Ce livre lui permet de mettre le doigt sur un sujet très dramatique et inacceptable de nos sociétés, il dénonce ouvertement des pratiques si souvent tues pour des raisons bien compréhensibles. Même si le mouvement MeToo est passé par là, les choses ont-elles fondamentalement changé? Le fait de poser la question est, déjà en soi, une réponse.
Même si l'intrigue tarde quelque peu à démarrer, la force intrinsèque du texte final donne une puissance inoubliable à l'ensemble ; d'autant qu'une plume parfois facétieuse, parfois ténébreuse hisse le roman à un niveau poignant.
Au passage, David Foenkinos soulève tout l'arbitraire et l'iniquité à propos de ces peintres morts dans la misère et dont les oeuvres se vendent aujourd'hui à grands coups de millions d'euros.
Parmi les thèmes abordés, l'auteur fait ressortir le constat effarant qu'il suffit de désirer vivre autrement que la majorité, d'être à contre-temps en quelque sorte (notamment vivre sans portable, sans nécessité de s'amuser à tout prix, sans envie d'imiter la foule), pour passer pour un être suspect aux yeux des autres, comme un attardé, un démodé voire un fossile ! Pourquoi le bonheur ne pourrait-il pas être simple, sans toutes ces fioritures inutiles et souvent dispendieuses ?

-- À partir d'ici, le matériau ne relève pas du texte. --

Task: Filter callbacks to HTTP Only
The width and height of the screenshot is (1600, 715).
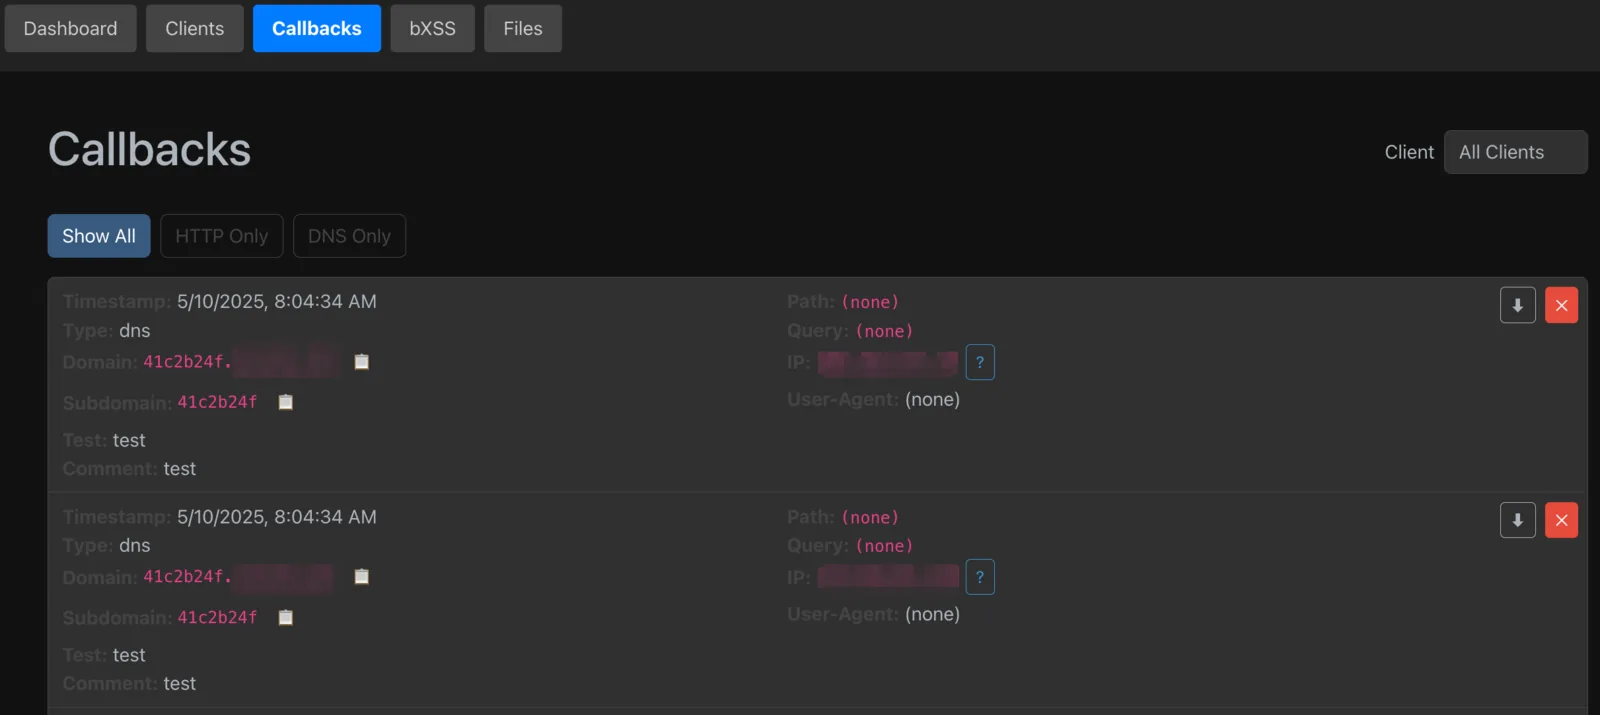Action: 222,236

L'auteur digresse avec bonheur sur toutes ces expressions absurdes et toutes faites qui nous agressent journellement comme : refaire sa vie ou tourner la page, ou cette particularité de définir la personnalité d'une personne juste en examinant sa chevelure, de mémoire cela existait déjà avec les chaussures dans le film Héroïnes de 1997.

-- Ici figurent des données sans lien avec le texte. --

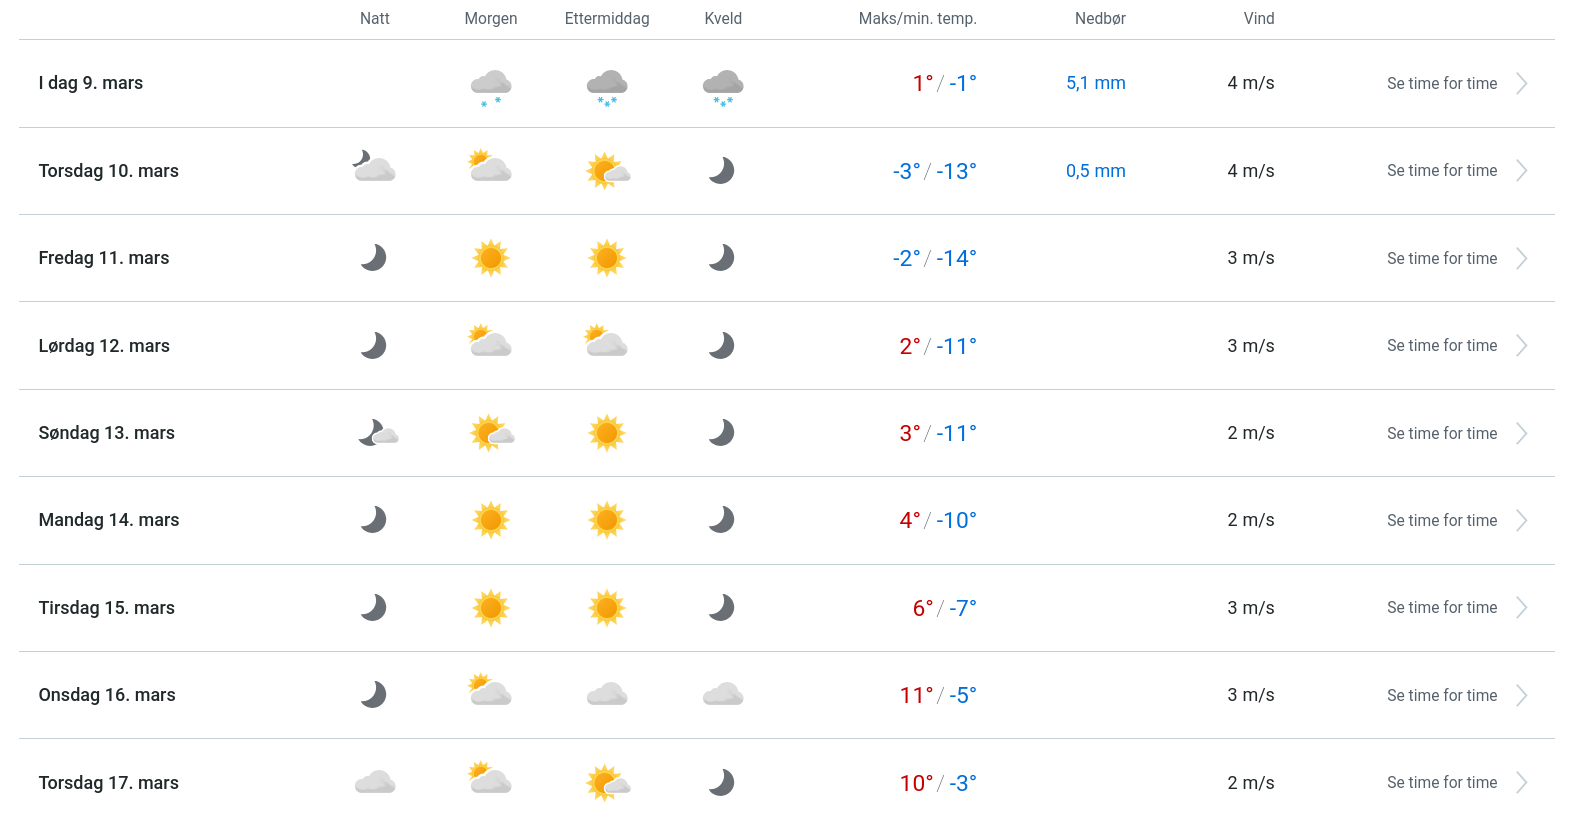Click the Lørdag 12. mars day label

Mon véritable bémol vient d'une absence d'évocation lyrique des tableaux sans pour autant en faire une fastidieuse étude détaillée. On sent que l'auteur veut rester généraliste, ne pas ennuyer un lectorat qui n'entend rien à la peinture. Quel dommage ! De même survoler à 10 000 mètres la vie de Modigliani me semble infiniment léger et négligeant. Sans en faire une biographie on pouvait évoquer son parcours chaotique et torturé ou du moins en écrire un minimum ; juste dire qu'il est décédé de tuberculose à l'âge de 35 ans en 1920 me paraît un point essentiel, cela aurait donné un positionnement de Modigliani dans son époque.
Vers la beauté est un roman universel sur le rôle de l'art dans la cicatrisation de toutes nos écorchures, de toutes nos déchirures, grandes ou petites. Un livre tout en délicatesse, aussi sombre que pertinent, où la beauté apaise. Une magnifique ode à l'Art.